* begin Records to process *

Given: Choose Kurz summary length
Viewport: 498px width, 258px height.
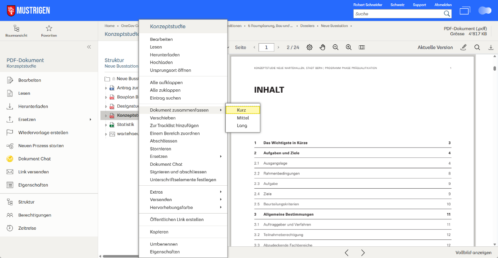Looking at the screenshot, I should (242, 110).
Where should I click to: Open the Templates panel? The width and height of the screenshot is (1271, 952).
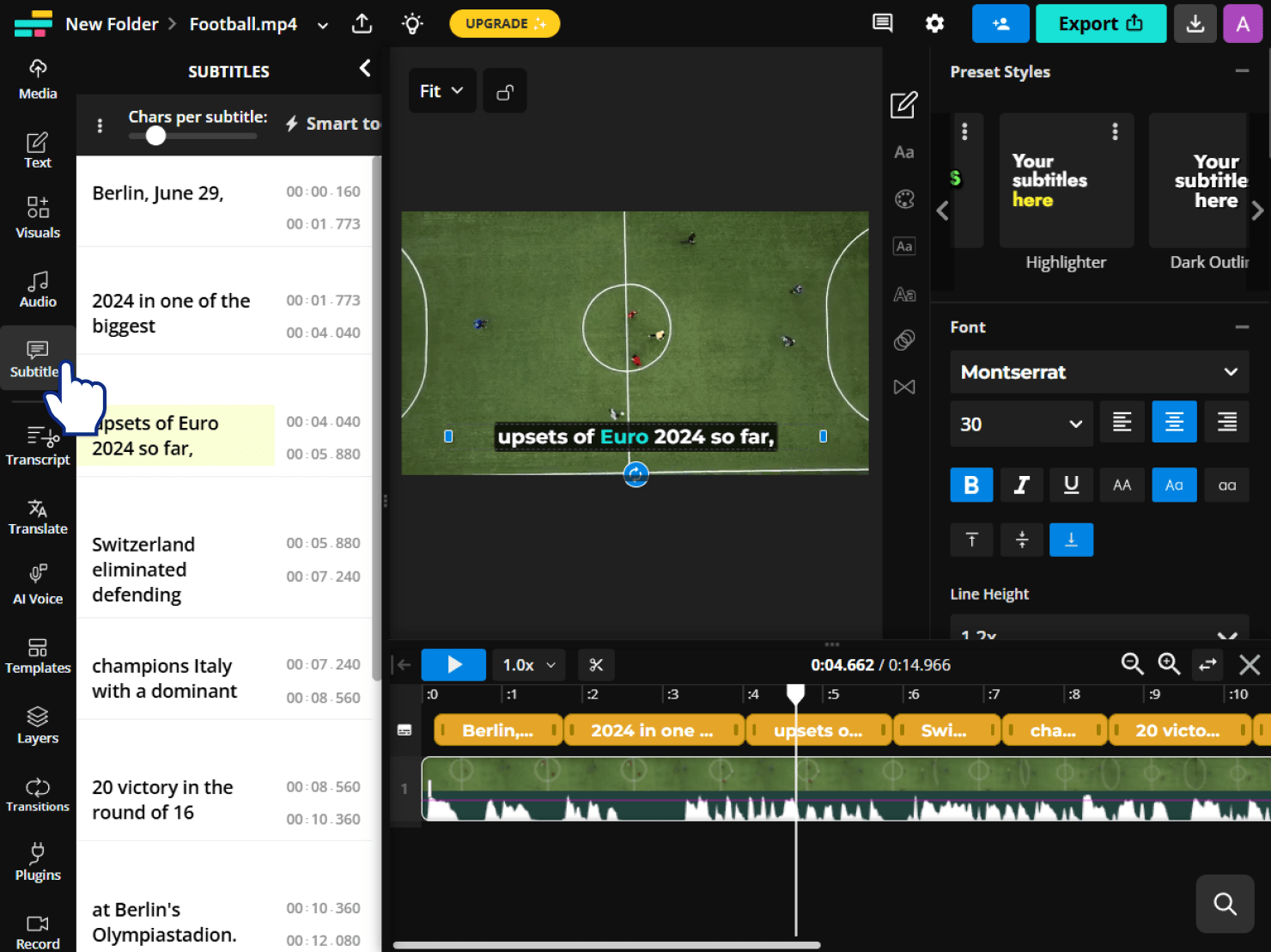tap(37, 655)
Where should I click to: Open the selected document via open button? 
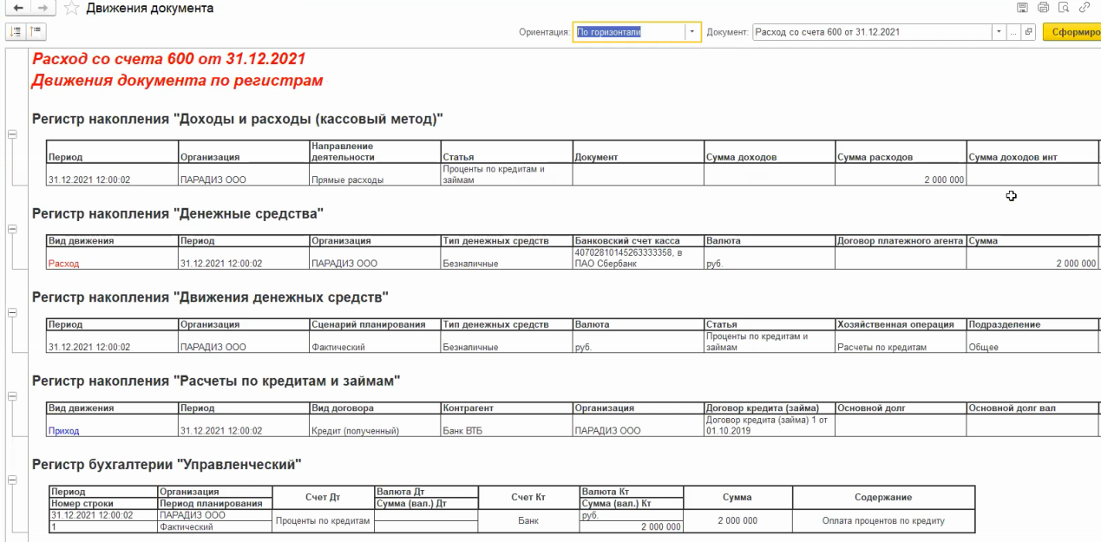(x=1029, y=32)
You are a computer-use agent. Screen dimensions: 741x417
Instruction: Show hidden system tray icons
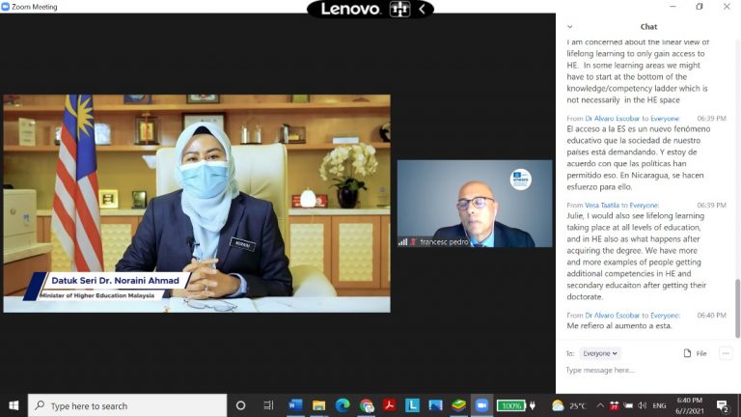(x=599, y=405)
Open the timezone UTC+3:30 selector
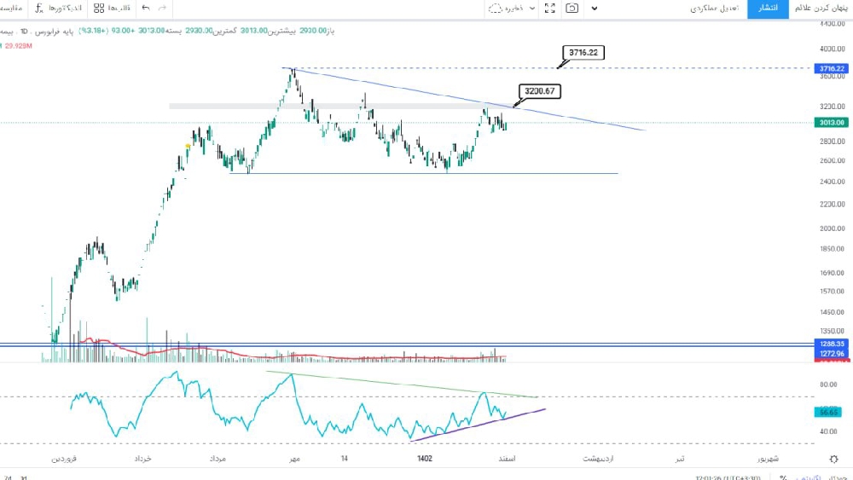Screen dimensions: 853x480 point(728,477)
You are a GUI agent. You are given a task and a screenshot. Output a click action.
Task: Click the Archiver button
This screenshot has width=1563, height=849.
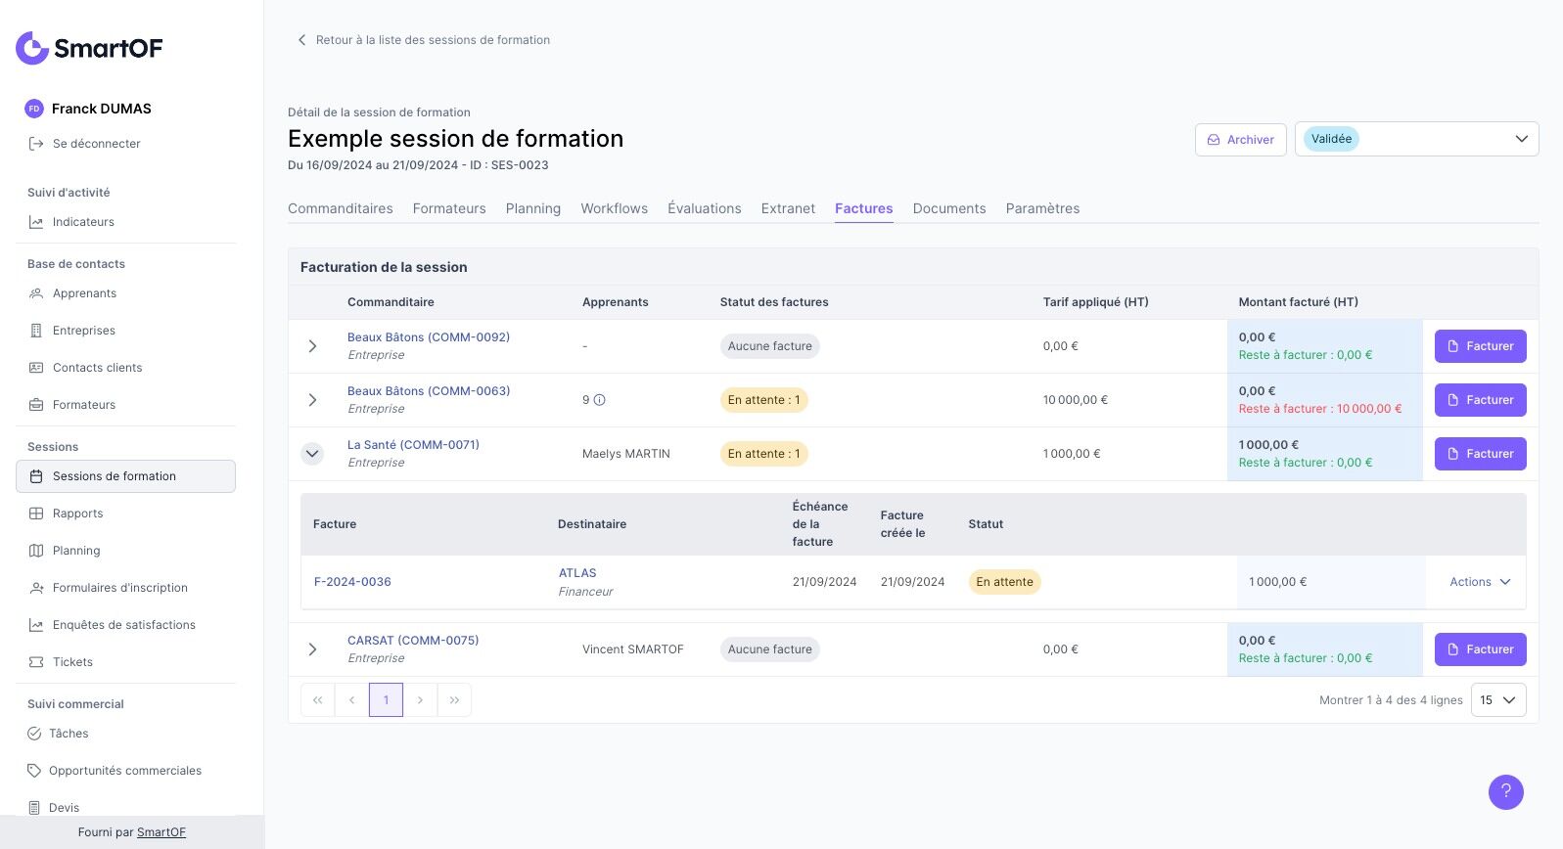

* end Records to process *

**Task details**
Can you retype all of the data above word for word, omitting the pictures?

**Expected answer**
Given: Choose Kurz summary length
Viewport: 498px width, 258px height.
Looking at the screenshot, I should (242, 110).
Where should I click to: Open the Templates panel? The width and height of the screenshot is (1271, 952).
tap(37, 655)
Where should I click to: Open the selected document via open button? 
(x=1029, y=32)
You are a computer-use agent. Screen dimensions: 741x417
Instruction: Show hidden system tray icons
(x=599, y=405)
Open the timezone UTC+3:30 selector
Screen dimensions: 853x480 point(728,477)
You are a GUI agent. You are given a task and a screenshot. Output a click action.
Task: Click the Archiver button
This screenshot has width=1563, height=849.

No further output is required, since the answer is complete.